Our three judges are key figures in London’s photography and environmental community including:
- Shirley Rodrigues, Deputy Mayor for Environment and Energy, Greater London Authority
- Dave Webb of the Environment Agency, and
- Peter Coles, professional photographer and urban ecologist.
Thank you to all who entered. And congratulations to the winners, who’ll each receive £100, free membership to CPRE London, and tickets to the London Aquarium. The overall winner will also receive a family ticket to London Zoo.
We will announce details of our 2022 photography competition later this year.
Overall winner – Health and wellbeing
Karin says, “I’ve lived in Greenwich for over 15 years and love my walks through the park and especially along the Thames Path.
“My camera always comes with me because you never know what you’ll see along the way. Swans in Deptford Creek – you can even do a guided walk on the riverbed with Creekside Discovery Centre – cormorants on Enderby Wharf, herons, and a whole variety of birds in Greenwich Ecology Park, Greenwich Peninsula and much more down towards Crossness Pumping Station in Thamesmead.
“I can’t wait to discover the new 50-mile stretch of coastal path towards the Thames Estuary. These walks are so beneficial for mental and physical health.”
Judge, Peter Coles admired the image’s unique aesthetic draw.
“This winning image works for me on several levels. As a photo it has a strong composition, with the fog over the river helping to fire the imagination by hiding the familiar cityscape on the opposite riverbank.
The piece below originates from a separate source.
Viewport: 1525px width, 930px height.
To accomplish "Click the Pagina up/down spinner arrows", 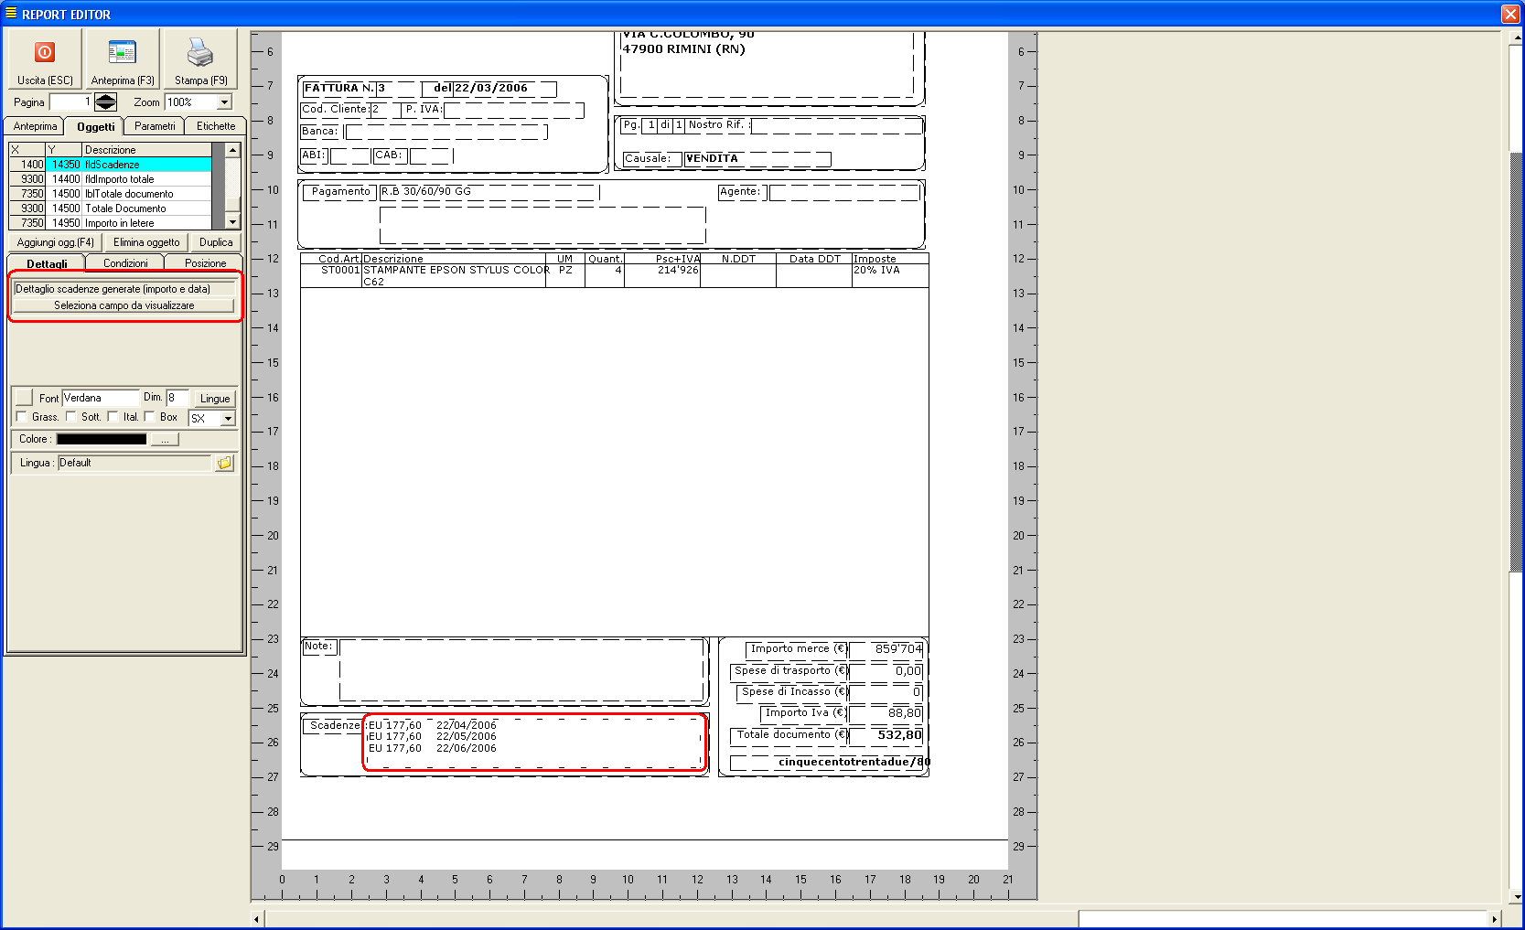I will click(x=106, y=102).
“Despite the strong, silhouetted pier structure on the right, the real focus of the image is the pair of tiny figures at the water’s edge – presumably a parent and child. What a wonderful, shared family moment! Surrounded by natural elements, yet in the heart of London.”
Winner – Access to nature
Olivia says, “This is a place I visit regularly on my weekly runs along the canal. I was born and bred in the countryside, and this is my way of connecting to nature in our concrete jungle!”
Judge, Dave Webb commended the sensuality of the photograph. “This picture for me beautifully evokes that sense of joy and anticipation when walking into one of London’s wild spaces. Looking at it makes me want to go for a long walk.”
Winner – Climate change
Dela says, “I love walking along the river, and in London we’re so lucky to have so many miles of it to explore. The tide was particularly high on this day, with waves crashing onto the Thames path in Greenwich.
“I was struck by this sign because it reminded me that rising sea levels are affecting the UK as it becomes increasingly vulnerable to the effects the climate emergency.”
Judge, Shirley Rodrigues noted the pertinence of the image. “‘Warning Sign’ is a timely reminder that the dangers of climate change have moved closer to home.
“This summer’s flash floods were devastating for so many Londoners. Tube stations were flooded. Roads were closed. Hospitals were forced to shut. And people had to leave their homes.
“The photo serves as a wake-up call to all of us that more action is needed to tackle the climate emergency.”